Old vines pull together so many very topical threads: sustainability, organic, responsible farming and value for heritage varieties of common foods. Old vines are sustainable by nature: the lack of pesticides needed, the organic way that old vines need to be nurtured and are often as a default farmed, is all incredibly sustainable. They are treated individually and with respect. Talking about old vines also acknowledges the elephant in the room: that there are way too many vineyards in the world, and we don’t need to keep planting. Old vines, by the very virtue of being in the ground for so long, shout their suitability. They express that they’re in the right location, they’ve done well, continue to do well – they help tell the story of why a specific type of vine does well in a particular place. They’re doing well regardless of climate change, droughts, heavy rains, whatever. They are important resource sustaining the genetic information we can then gather to help identify old vines of the future.
Old vines have always been used in a small way in marketing. But now it really does feel like the right time fora cohesive, well-defined marketing messaging to be heard.
In terms of differentiating from a pure marketing standpoint, old vines are incredibly useful. There are so many vineyards, so many wineries, so many regions – old vines add weight to quality/ price point argument. They also give weight to green credentials wineries might otherwise be struggling to express. There is also a continued frustration around the world about the age of vineyards and not having a globally recognised standard for what is an ‘old vine’. Most people accept 35 years and above; but in some regions 35 isn’t considered an old vine – it’s a baby. People are keen to help consumers understand why an old vine wine would be different in so many ways to a non-old vine wine that they produce. And if they have a group of people, us, who are explaining it for them, it can help a lot of producers feel part of a bigger, global category which can help with their domestic and international presence.
We’ve referenced that Scott Cook quote above – other consumers are now the most influential tool in establishing a brand or product or, in this case, a product category. But we’re interested to know where the grass-roots style of your marketing approach.
Well, budget-wise it was a necessity. But with Old Vines and the messaging we’re trying to communicate, it somehow didn’t feel appropriate to create a big marketing campaign; to see pages of editorial in Decanter or online.

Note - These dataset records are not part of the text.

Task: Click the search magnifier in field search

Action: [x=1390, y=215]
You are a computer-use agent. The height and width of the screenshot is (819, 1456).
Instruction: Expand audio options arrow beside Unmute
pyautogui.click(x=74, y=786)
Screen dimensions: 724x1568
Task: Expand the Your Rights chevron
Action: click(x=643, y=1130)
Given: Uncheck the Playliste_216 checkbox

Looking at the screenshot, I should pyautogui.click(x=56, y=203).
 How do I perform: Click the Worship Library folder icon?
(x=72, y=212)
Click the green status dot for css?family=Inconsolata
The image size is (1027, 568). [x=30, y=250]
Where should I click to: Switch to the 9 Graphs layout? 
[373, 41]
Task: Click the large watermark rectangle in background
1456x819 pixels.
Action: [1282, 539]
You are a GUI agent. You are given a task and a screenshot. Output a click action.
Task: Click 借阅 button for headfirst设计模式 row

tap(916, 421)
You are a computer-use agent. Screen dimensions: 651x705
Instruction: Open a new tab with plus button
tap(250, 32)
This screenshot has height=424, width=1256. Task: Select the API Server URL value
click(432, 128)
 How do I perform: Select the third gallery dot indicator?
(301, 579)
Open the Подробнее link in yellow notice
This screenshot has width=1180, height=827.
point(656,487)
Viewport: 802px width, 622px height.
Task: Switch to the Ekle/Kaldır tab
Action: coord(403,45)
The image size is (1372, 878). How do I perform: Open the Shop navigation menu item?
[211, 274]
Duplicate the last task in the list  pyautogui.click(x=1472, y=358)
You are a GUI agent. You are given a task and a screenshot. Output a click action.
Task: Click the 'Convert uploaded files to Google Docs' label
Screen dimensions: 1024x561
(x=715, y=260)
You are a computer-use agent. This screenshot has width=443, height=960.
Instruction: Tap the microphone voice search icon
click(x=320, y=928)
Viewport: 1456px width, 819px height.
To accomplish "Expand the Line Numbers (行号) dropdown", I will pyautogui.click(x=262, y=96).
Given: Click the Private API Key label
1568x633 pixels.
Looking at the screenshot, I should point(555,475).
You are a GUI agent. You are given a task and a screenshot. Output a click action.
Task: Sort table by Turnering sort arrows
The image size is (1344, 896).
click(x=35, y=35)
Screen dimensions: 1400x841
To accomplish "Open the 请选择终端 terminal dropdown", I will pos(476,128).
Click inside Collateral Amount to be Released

It doesn’t fit the feel of the Old Vine message, so really there are ideological reasons as well as budgetary ones!
The Old Vine Conference’s mission is to ‘galvanise a global movement to nurture and value great old vines, and their wines’. It’s quite the aim – so it makes sense that there is no real yardstick for comparison. Rosé is the closest comparable ‘category’ we can think of, but they have no ‘generic’ body. How do you think this comparison holds?
Rosé is something similar as a category in that it can be part of anyone’s portfolio. But – there’s no generic office for rosé, [as we are trying to establish for Old Vines]. Really, we keep stumbling over this word ‘generic’. It’s a word – a concept – the trade immediately understands. But it sort of complicates our purpose because [the Old Vine Conference] is so much more than that. What we’re proposing is sort of the mother of generics – something that touches every generic body from Wines of Argentina to Conegliano Valdobbiadene Prosecco Superiore D.O.C.G.
I was talking to Anita Jackson of Wines of Chile [at the launch party on Monday] and saying that I thought that it was the first group of Old Vine wines gathered together to be tasted before and she pointed out that at Wines of Chile tastings they’d had a table showcasing Old Vine bottles before. But, and I think this is the essential point, the tasting on Monday was the first gathering of Old Vine wines which was purely about old vines. It made the statement that Old Vine wines – they are all things. They touch every category; every region; every type of wine. It’s as though Old Vine wines are the blood running through the body of the wine world – flowing to every point.